- What this task involves: Extract each line of the data below exactly as written.

##### Extracted entries #####

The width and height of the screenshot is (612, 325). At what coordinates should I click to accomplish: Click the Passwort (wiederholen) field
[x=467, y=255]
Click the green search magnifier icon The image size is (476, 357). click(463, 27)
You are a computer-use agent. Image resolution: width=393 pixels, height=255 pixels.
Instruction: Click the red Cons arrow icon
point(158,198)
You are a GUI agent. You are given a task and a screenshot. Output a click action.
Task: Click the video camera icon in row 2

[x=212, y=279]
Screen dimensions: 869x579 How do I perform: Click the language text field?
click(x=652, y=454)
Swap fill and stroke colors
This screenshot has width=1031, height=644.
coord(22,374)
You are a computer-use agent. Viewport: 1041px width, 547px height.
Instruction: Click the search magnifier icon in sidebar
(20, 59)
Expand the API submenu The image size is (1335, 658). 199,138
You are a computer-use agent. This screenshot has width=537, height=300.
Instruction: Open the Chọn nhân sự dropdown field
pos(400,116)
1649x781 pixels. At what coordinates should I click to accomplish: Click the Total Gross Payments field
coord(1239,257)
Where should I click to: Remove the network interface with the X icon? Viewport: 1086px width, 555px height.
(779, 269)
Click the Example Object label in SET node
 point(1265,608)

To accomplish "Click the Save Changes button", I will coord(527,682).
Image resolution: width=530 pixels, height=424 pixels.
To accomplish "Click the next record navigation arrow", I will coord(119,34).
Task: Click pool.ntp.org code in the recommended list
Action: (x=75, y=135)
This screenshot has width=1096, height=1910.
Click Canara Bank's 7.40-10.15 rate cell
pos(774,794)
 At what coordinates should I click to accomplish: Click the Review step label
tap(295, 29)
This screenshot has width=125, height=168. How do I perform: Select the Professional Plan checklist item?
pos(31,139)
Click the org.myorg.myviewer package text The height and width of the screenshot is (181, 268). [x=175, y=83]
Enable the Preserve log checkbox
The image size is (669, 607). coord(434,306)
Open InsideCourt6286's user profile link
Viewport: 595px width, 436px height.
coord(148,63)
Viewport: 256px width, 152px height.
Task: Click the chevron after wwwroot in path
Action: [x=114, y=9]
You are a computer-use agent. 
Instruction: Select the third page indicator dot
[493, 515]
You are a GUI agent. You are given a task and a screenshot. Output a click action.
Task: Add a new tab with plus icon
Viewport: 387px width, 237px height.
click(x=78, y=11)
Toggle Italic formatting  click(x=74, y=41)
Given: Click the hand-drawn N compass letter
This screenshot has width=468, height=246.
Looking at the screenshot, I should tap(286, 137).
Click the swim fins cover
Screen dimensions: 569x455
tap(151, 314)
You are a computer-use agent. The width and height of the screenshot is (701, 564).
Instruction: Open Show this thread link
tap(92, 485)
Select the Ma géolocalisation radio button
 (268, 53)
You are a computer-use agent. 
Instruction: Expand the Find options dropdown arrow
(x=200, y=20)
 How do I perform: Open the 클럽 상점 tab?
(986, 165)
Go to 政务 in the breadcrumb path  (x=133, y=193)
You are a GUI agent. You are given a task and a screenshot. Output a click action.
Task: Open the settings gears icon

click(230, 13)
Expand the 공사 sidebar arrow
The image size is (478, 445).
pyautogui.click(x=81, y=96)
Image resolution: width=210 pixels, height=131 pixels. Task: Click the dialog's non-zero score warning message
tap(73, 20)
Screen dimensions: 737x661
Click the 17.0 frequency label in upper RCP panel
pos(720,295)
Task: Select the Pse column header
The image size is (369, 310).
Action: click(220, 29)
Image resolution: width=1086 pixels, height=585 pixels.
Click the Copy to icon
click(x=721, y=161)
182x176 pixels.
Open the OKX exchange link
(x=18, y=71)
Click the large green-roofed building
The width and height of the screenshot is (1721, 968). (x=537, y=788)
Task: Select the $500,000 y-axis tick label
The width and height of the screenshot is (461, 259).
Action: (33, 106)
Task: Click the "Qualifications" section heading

#####

- Result:
The width and height of the screenshot is (612, 325). At what coordinates should I click to accomplish: Click the Passwort (wiederholen) field
[x=467, y=255]
Click the green search magnifier icon The image size is (476, 357). click(463, 27)
You are a computer-use agent. Image resolution: width=393 pixels, height=255 pixels.
Instruction: Click the red Cons arrow icon
point(158,198)
You are a GUI agent. You are given a task and a screenshot. Output a click action.
Task: Click the video camera icon in row 2

[x=212, y=279]
Screen dimensions: 869x579 How do I perform: Click the language text field?
click(x=652, y=454)
Swap fill and stroke colors
This screenshot has width=1031, height=644.
coord(22,374)
You are a computer-use agent. Viewport: 1041px width, 547px height.
Instruction: Click the search magnifier icon in sidebar
(20, 59)
Expand the API submenu The image size is (1335, 658). 199,138
You are a computer-use agent. This screenshot has width=537, height=300.
Instruction: Open the Chọn nhân sự dropdown field
pos(400,116)
1649x781 pixels. At what coordinates should I click to accomplish: Click the Total Gross Payments field
coord(1239,257)
Where should I click to: Remove the network interface with the X icon? Viewport: 1086px width, 555px height.
(779, 269)
Click the Example Object label in SET node
 point(1265,608)

To accomplish "Click the Save Changes button", I will coord(527,682).
Image resolution: width=530 pixels, height=424 pixels.
To accomplish "Click the next record navigation arrow", I will coord(119,34).
Task: Click pool.ntp.org code in the recommended list
Action: (x=75, y=135)
This screenshot has width=1096, height=1910.
Click Canara Bank's 7.40-10.15 rate cell
pos(774,794)
 At what coordinates should I click to accomplish: Click the Review step label
tap(295, 29)
This screenshot has width=125, height=168. How do I perform: Select the Professional Plan checklist item?
pos(31,139)
Click the org.myorg.myviewer package text The height and width of the screenshot is (181, 268). [x=175, y=83]
Enable the Preserve log checkbox
The image size is (669, 607). coord(434,306)
Open InsideCourt6286's user profile link
Viewport: 595px width, 436px height.
coord(148,63)
Viewport: 256px width, 152px height.
Task: Click the chevron after wwwroot in path
Action: [x=114, y=9]
You are a computer-use agent. 
Instruction: Select the third page indicator dot
[493, 515]
You are a GUI agent. You are given a task and a screenshot. Output a click action.
Task: Add a new tab with plus icon
Viewport: 387px width, 237px height.
click(x=78, y=11)
Toggle Italic formatting  click(x=74, y=41)
Given: Click the hand-drawn N compass letter
This screenshot has width=468, height=246.
Looking at the screenshot, I should tap(286, 137).
Click the swim fins cover
Screen dimensions: 569x455
tap(151, 314)
You are a computer-use agent. The width and height of the screenshot is (701, 564).
Instruction: Open Show this thread link
tap(92, 485)
Select the Ma géolocalisation radio button
 (268, 53)
You are a computer-use agent. 
Instruction: Expand the Find options dropdown arrow
(x=200, y=20)
 How do I perform: Open the 클럽 상점 tab?
(986, 165)
Go to 政务 in the breadcrumb path  (x=133, y=193)
You are a GUI agent. You are given a task and a screenshot. Output a click action.
Task: Open the settings gears icon

click(230, 13)
Expand the 공사 sidebar arrow
The image size is (478, 445).
pyautogui.click(x=81, y=96)
Image resolution: width=210 pixels, height=131 pixels. Task: Click the dialog's non-zero score warning message
tap(73, 20)
Screen dimensions: 737x661
Click the 17.0 frequency label in upper RCP panel
pos(720,295)
Task: Select the Pse column header
The image size is (369, 310).
Action: click(220, 29)
Image resolution: width=1086 pixels, height=585 pixels.
Click the Copy to icon
click(x=721, y=161)
182x176 pixels.
Open the OKX exchange link
(x=18, y=71)
Click the large green-roofed building
The width and height of the screenshot is (1721, 968). (x=537, y=788)
Task: Select the $500,000 y-axis tick label
The width and height of the screenshot is (461, 259).
Action: (33, 106)
Task: Click the "Qualifications" section heading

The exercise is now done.